Supermarkets trick disposable bag ban with even more plastic

Supermarkets trick disposable bag ban with even more plastic 1920 768 flustix

Cheat bags

Plastic bags have been banned in supermarkets, discount stores and drugstores since January 1, 2022. But not all retail chains are complying – instead, they supply their customers with cheat bags, which contain even more plastic than those bags we have been using for decades. The practices uncovered by the German Environmental Aid (DUH) are now calling Federal Environment Minister Steffi Lemke ( Alliance 90 / GRÜNE) to the scene. She is demanding that retail chains comply with the ban.

“To lead the current law by the nose by simply making disposable bags minimally thicker is detrimental to the environment. I hope that it does not need another legal regulation,” said the minister, referring to the practice in supermarkets. German Environmental Aid had called on the politician from the Greens (Grüne) to improve the law.
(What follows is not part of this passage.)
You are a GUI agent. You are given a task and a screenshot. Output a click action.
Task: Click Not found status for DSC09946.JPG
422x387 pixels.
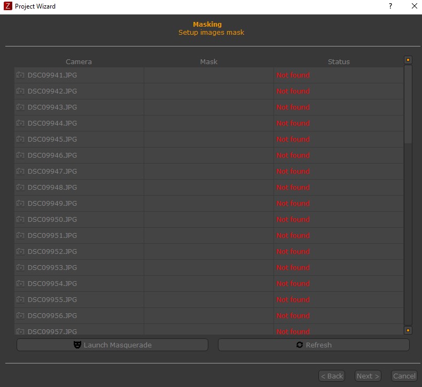tap(293, 156)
The environmental protection organization denounces that the cheat bag scam does not reduce the amount of plastic in circulation, but in fact increases it. The retail chains are taking advantage of a loophole in the new law, which only prohibits plastic bags with a wall thickness of 15 to 49 micrometers. According to DUH, supermarkets, discounters and drugstores would simply make their single-use bags thicker by fewer micrometers. The thickness would thus be 50 to 60 micrometers.

To be precise, we are talking about Edeka, Netto Nord, Netto Markendiscount, Norma, Müller and Rossmann. The retailers point out that the bags are in customer demand. Edeka explained that it encourages customers to use the bags several times.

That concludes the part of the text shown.